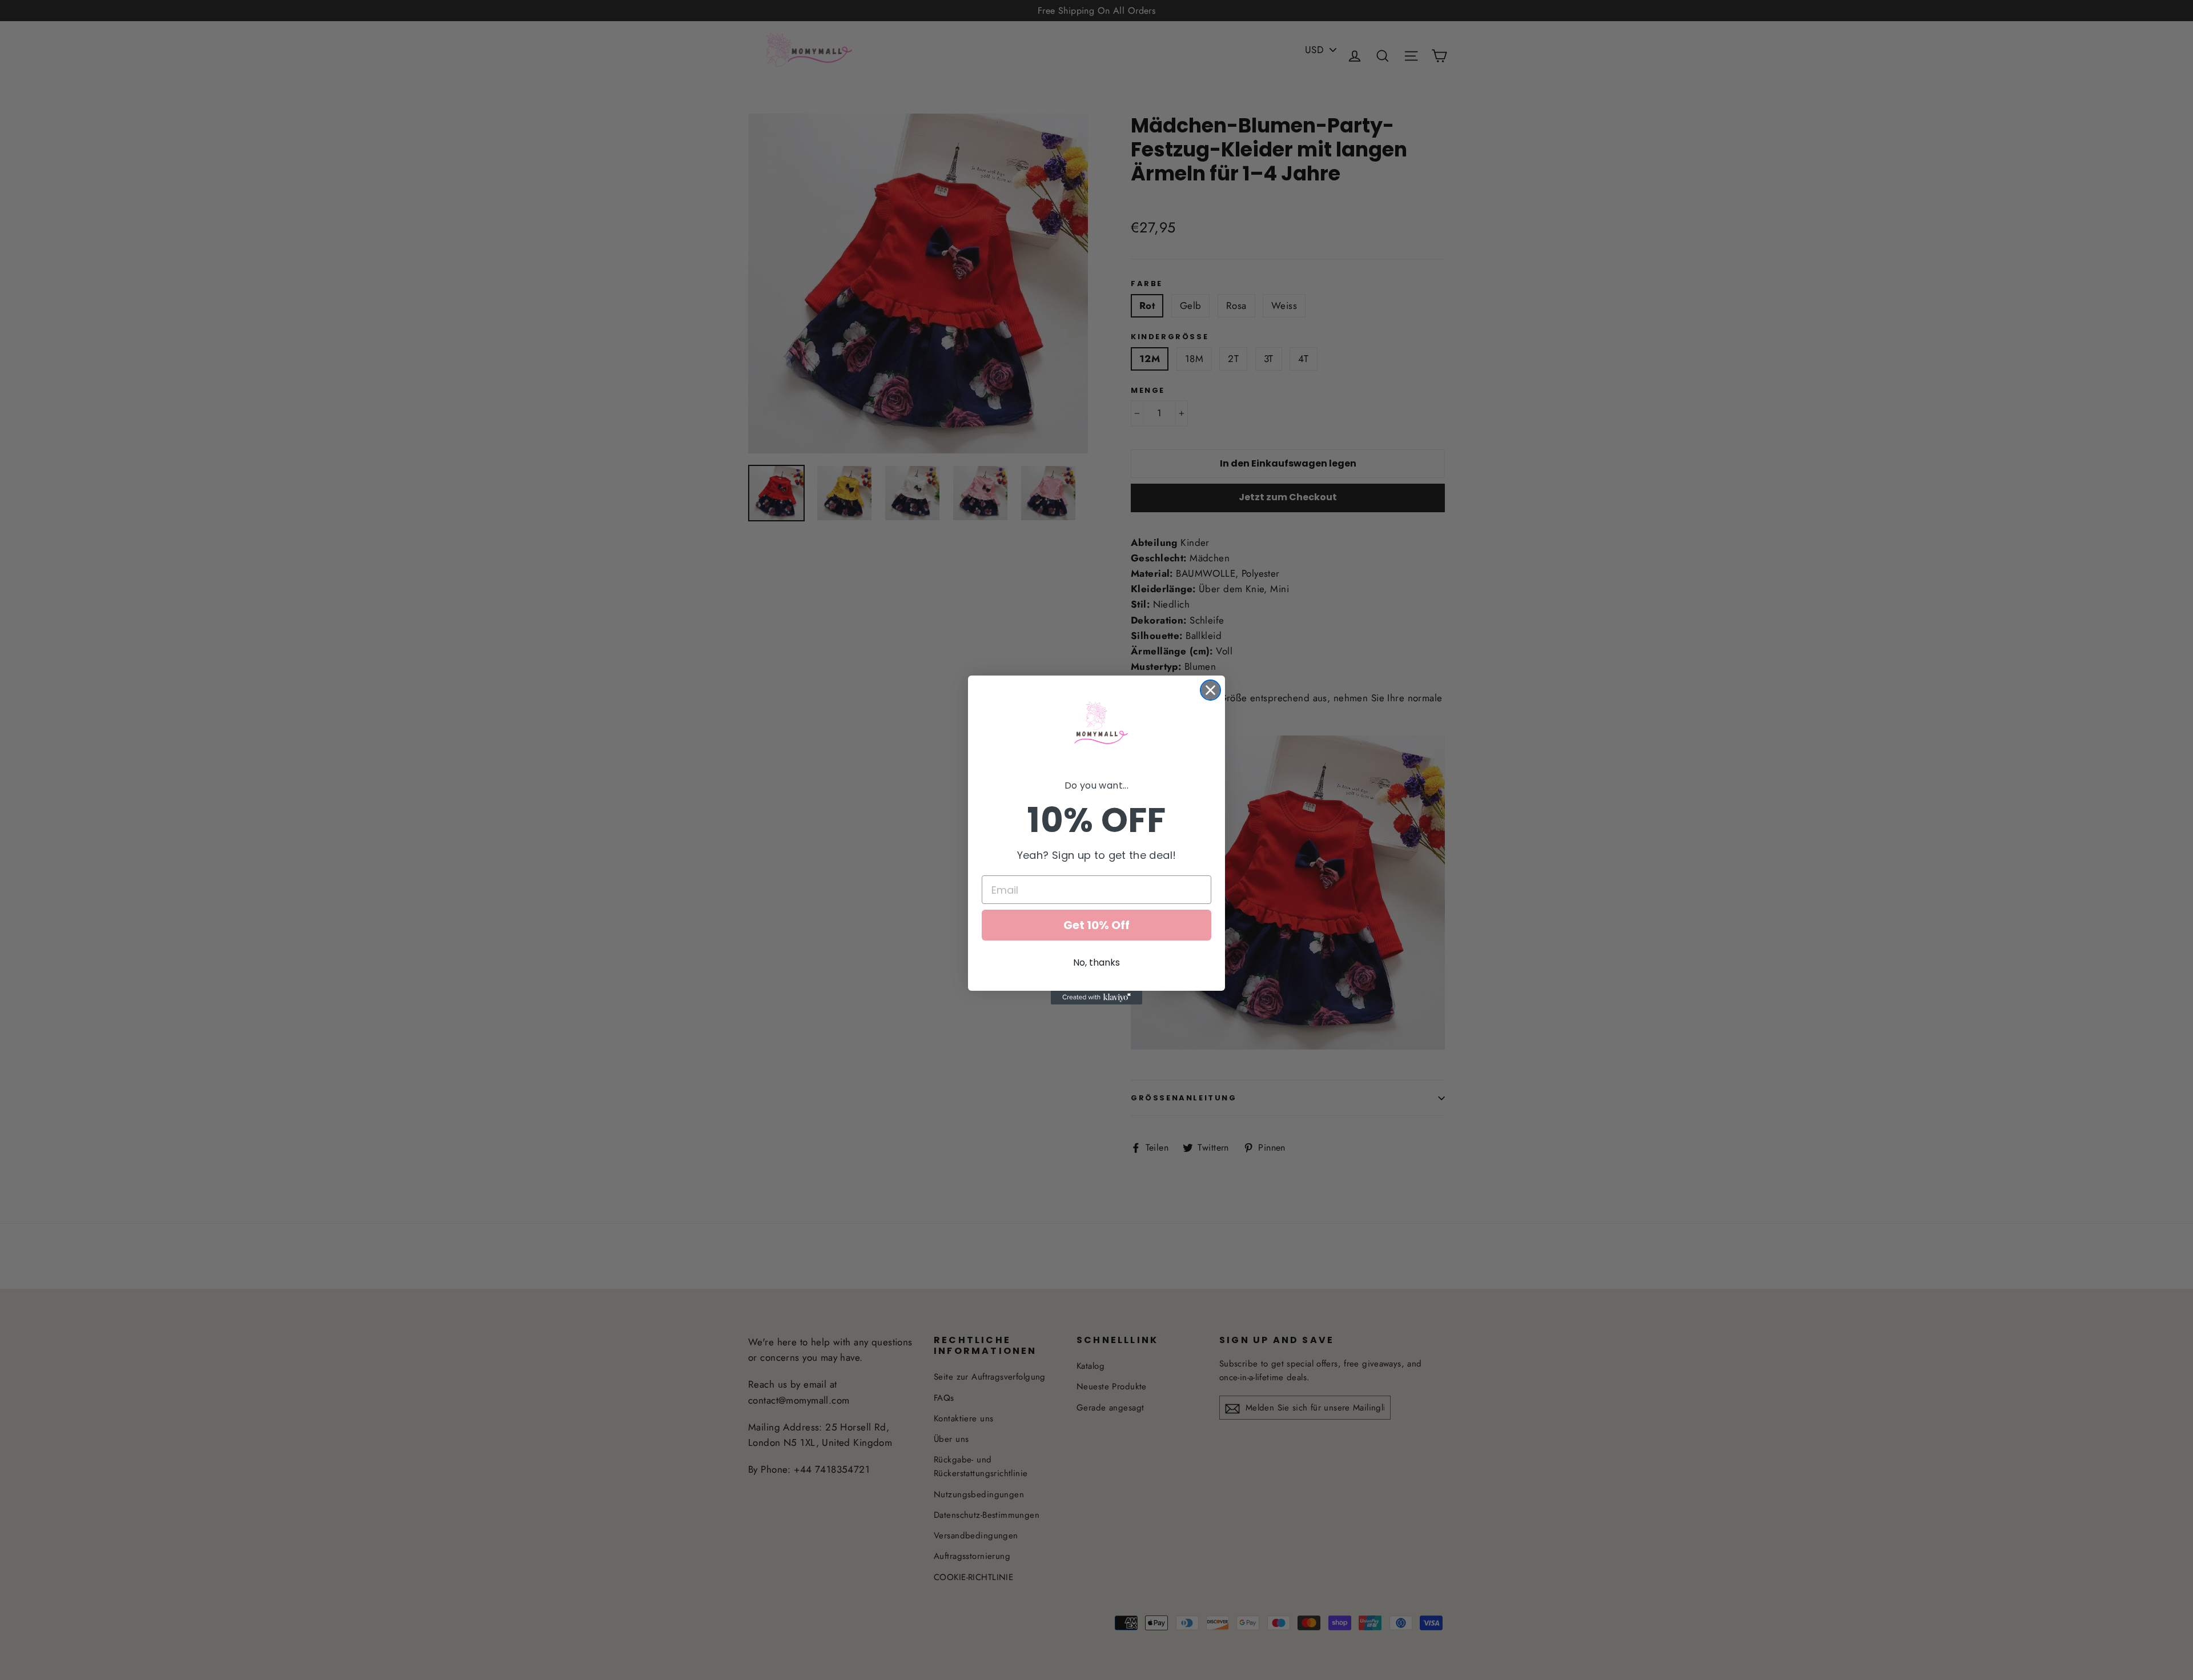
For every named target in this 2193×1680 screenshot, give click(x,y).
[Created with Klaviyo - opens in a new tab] (1096, 997)
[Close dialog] (1210, 690)
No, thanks (1096, 962)
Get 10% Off (1096, 925)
- - -
**WORK INSTRUCTIONS:** Leaving the pictures aside, write out the entries above exactly.

**ANSWER FOR THIS EXERCISE:**
For every named target in this 2193×1680 screenshot, give click(x,y).
[Created with Klaviyo - opens in a new tab] (1096, 997)
[Close dialog] (1210, 690)
No, thanks (1096, 962)
Get 10% Off (1096, 925)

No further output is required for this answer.